● Problem requirements
What is the number of lines in the entries that contain "dimensions"? Reply with that number only.

● Dataset entries

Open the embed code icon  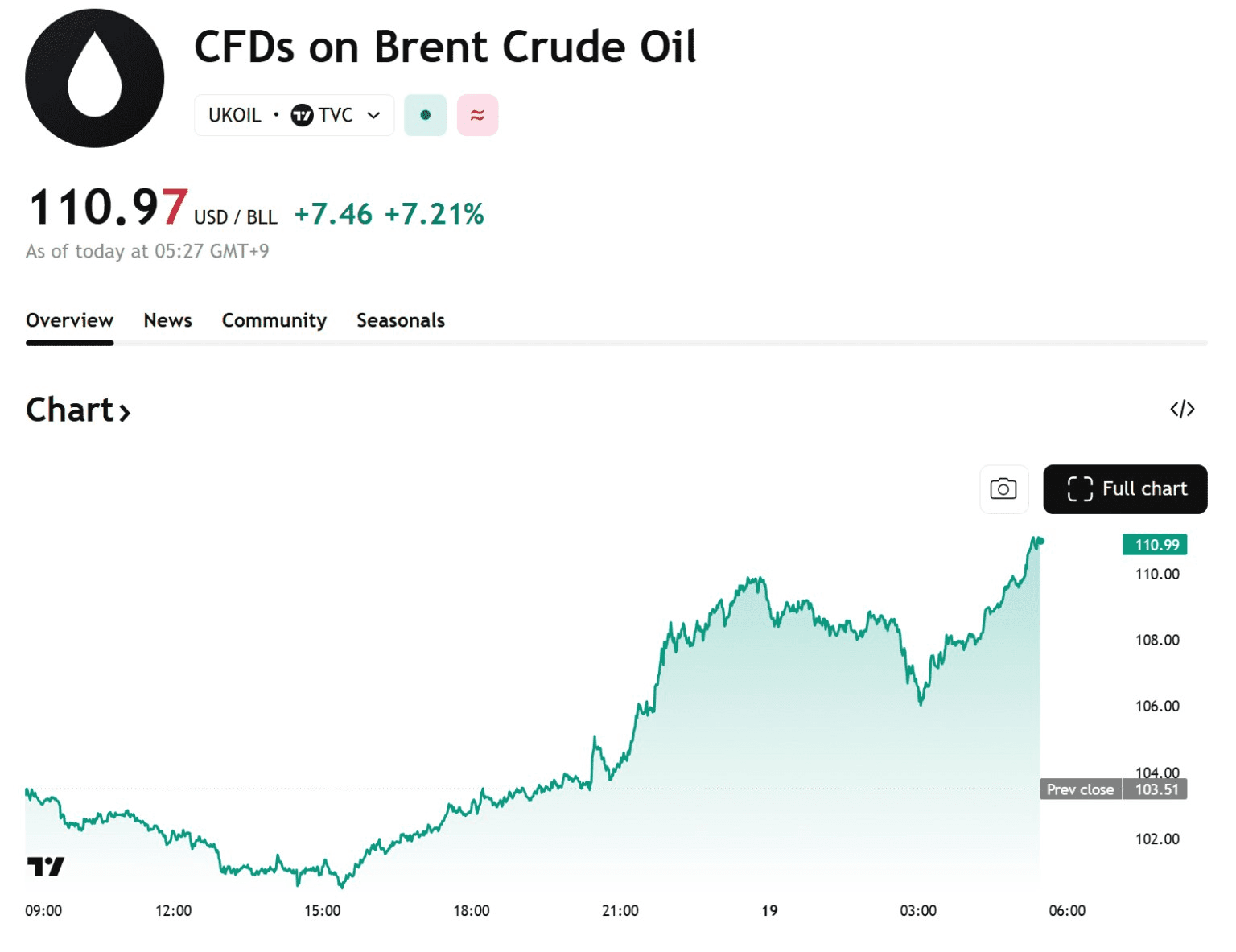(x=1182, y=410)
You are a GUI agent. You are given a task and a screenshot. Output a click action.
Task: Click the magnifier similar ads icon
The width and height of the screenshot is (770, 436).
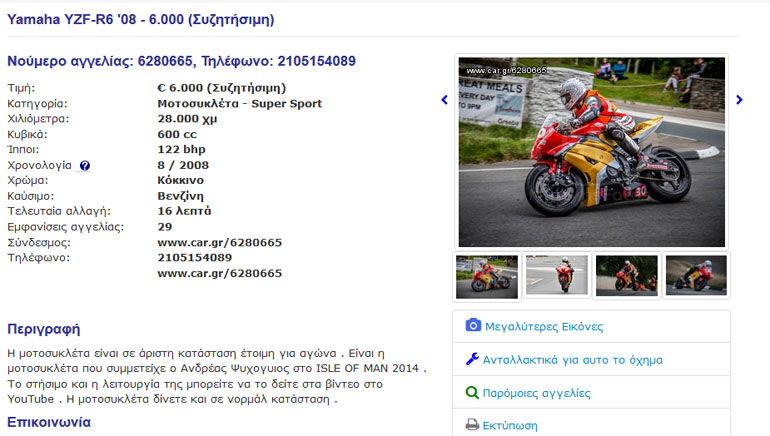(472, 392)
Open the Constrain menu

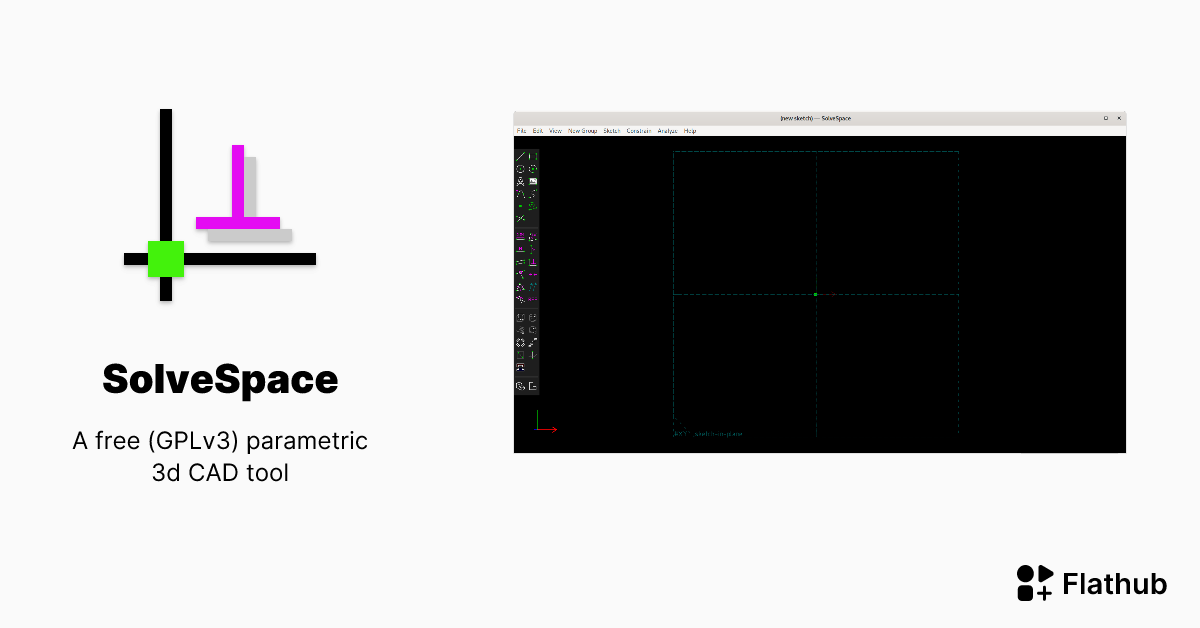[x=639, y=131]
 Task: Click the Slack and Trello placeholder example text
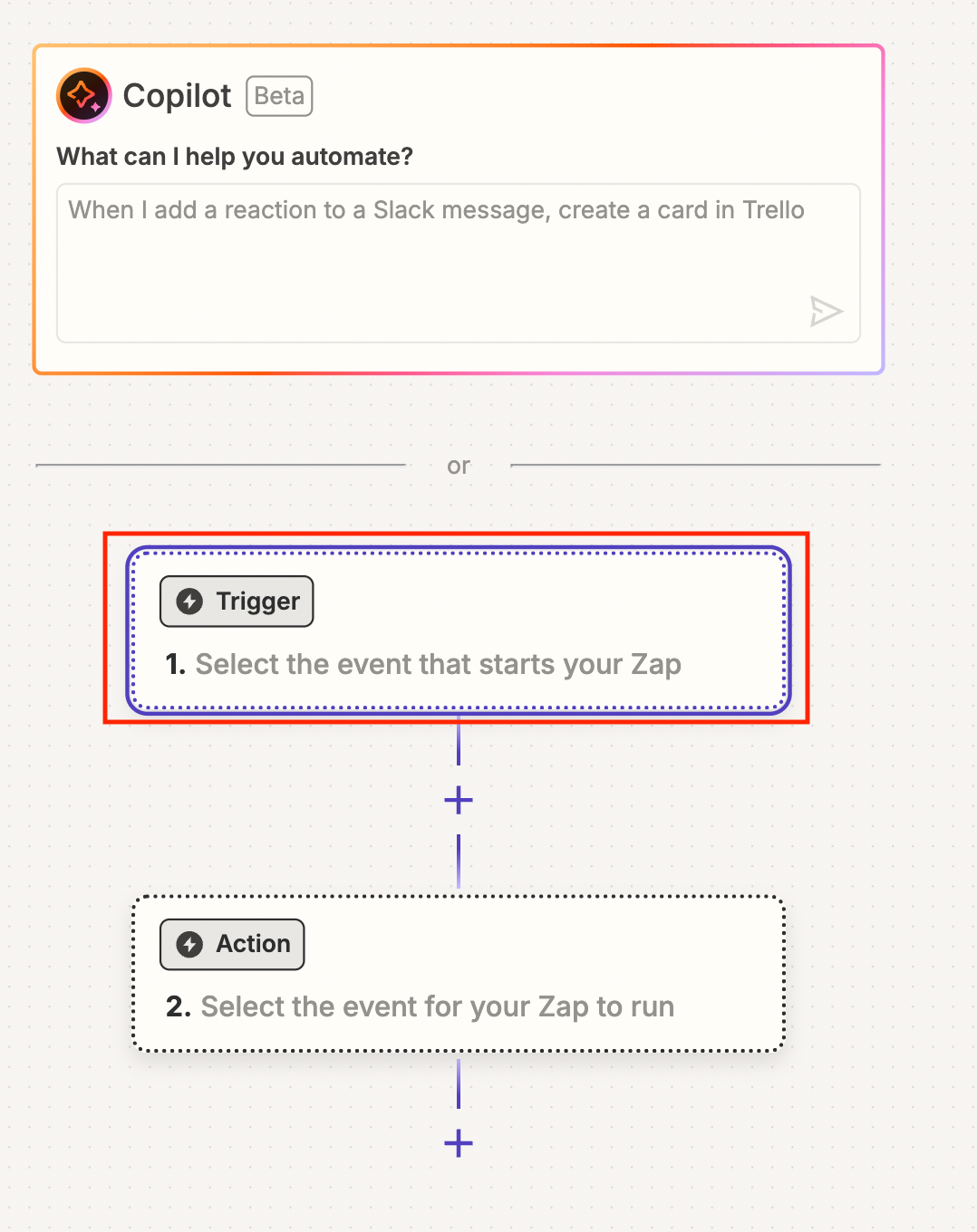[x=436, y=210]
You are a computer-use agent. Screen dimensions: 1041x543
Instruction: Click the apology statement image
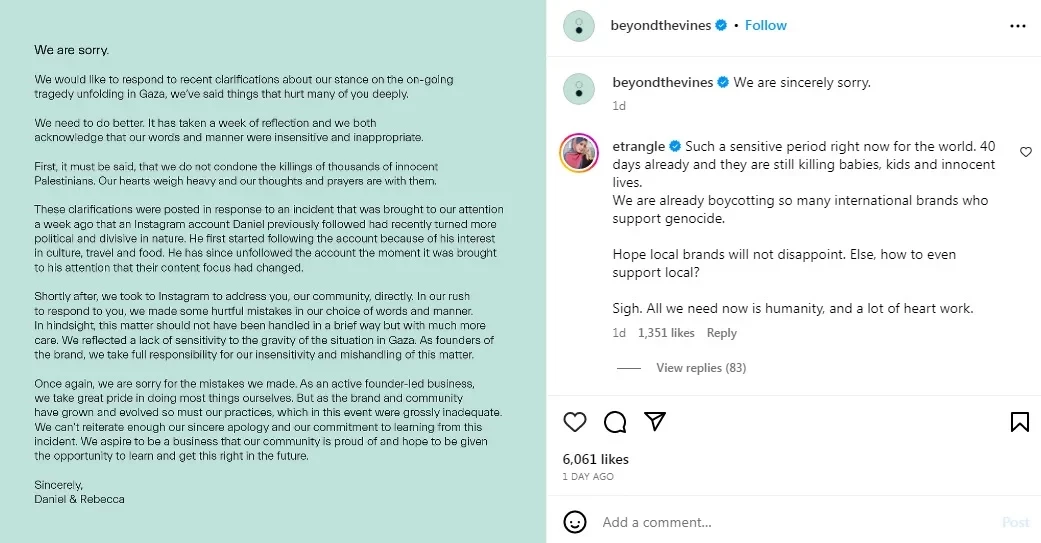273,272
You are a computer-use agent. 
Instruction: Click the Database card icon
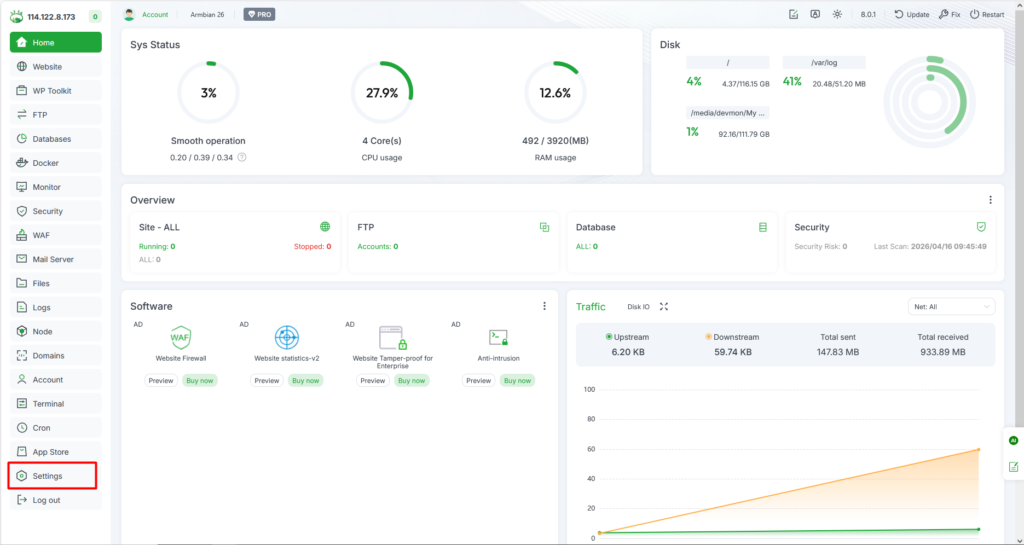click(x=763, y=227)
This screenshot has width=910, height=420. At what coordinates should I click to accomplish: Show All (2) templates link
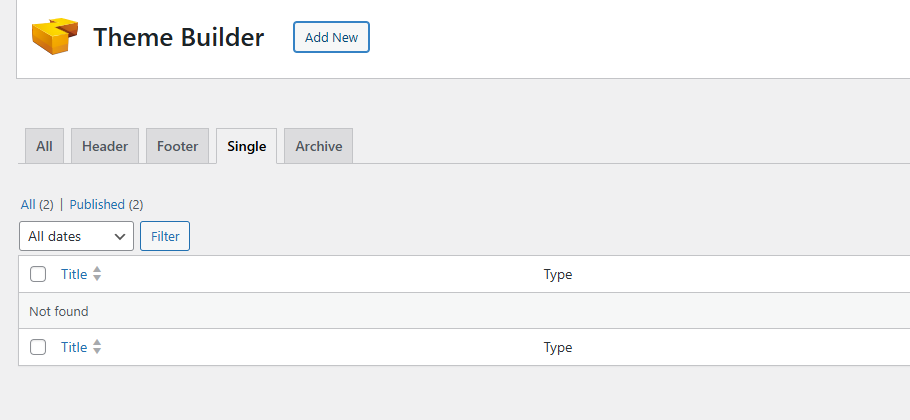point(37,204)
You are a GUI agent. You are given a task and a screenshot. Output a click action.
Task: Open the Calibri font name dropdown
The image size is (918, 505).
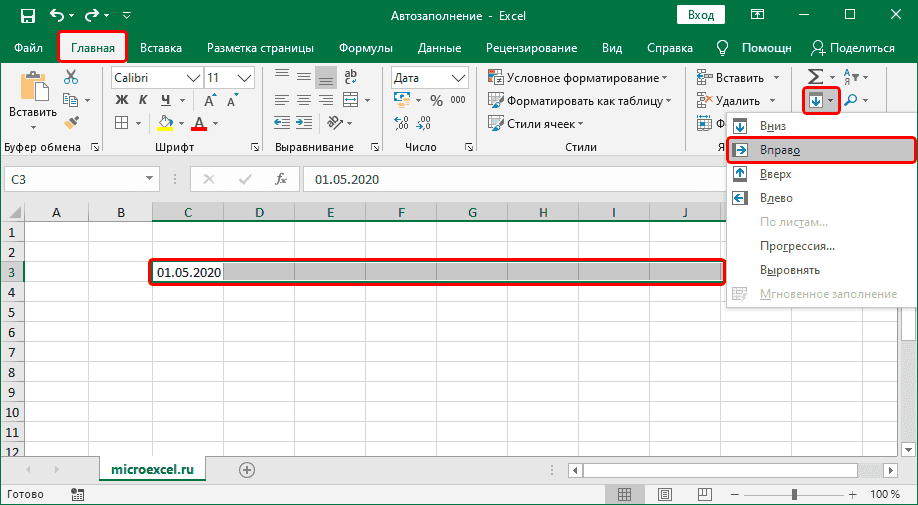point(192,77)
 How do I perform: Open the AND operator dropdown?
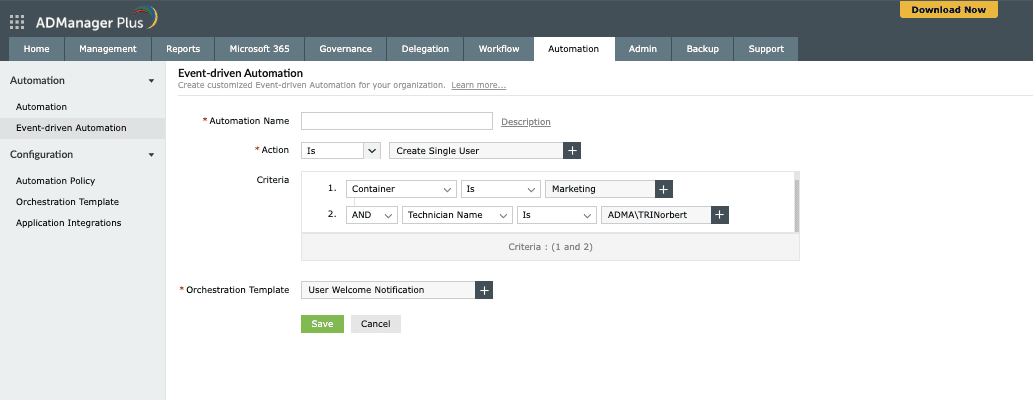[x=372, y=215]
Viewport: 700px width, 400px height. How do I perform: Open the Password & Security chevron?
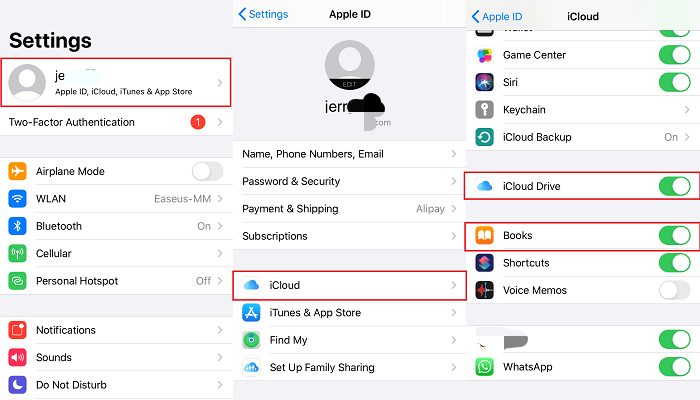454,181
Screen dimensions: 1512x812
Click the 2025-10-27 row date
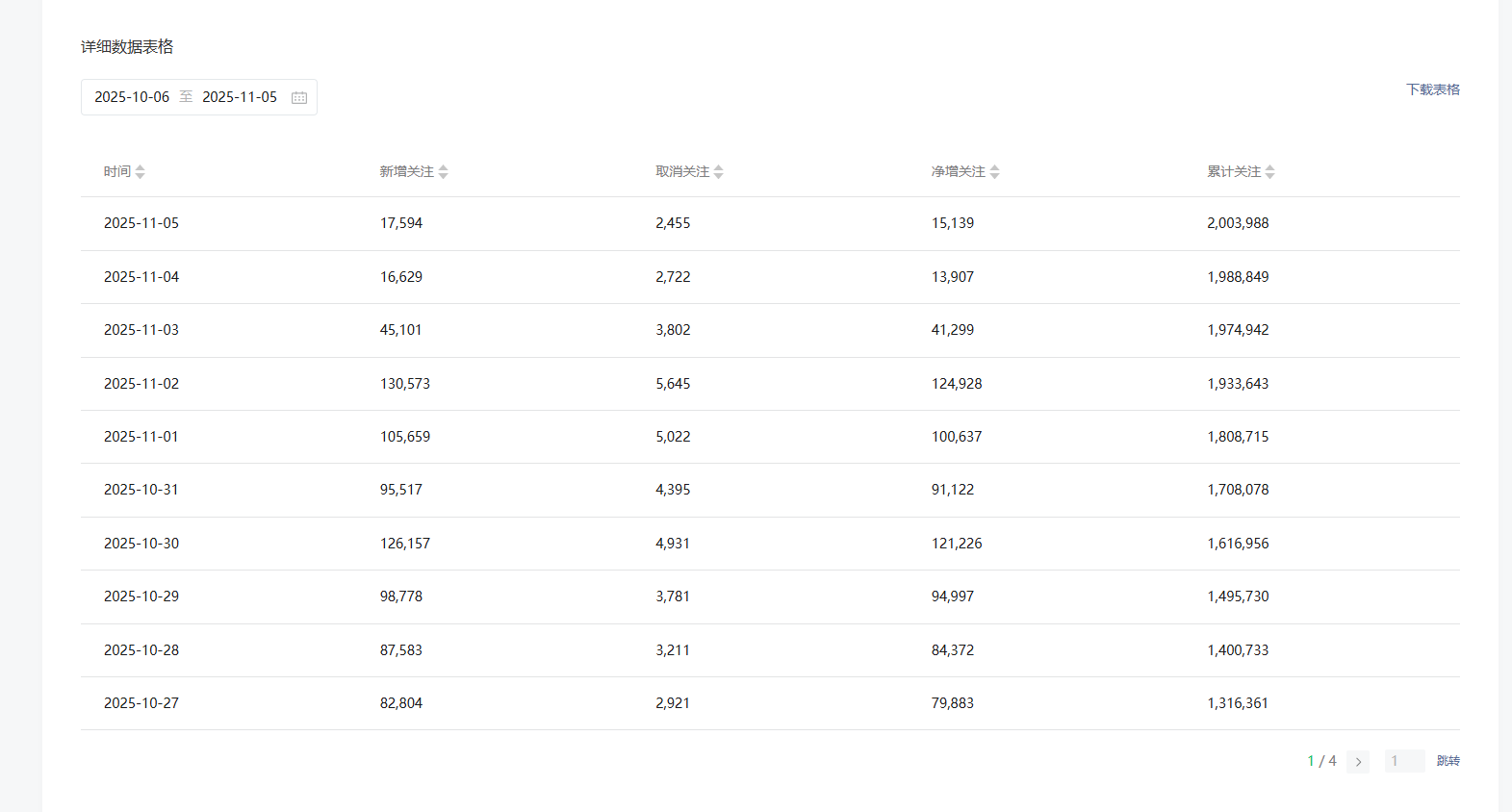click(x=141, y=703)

● Solution for this task
2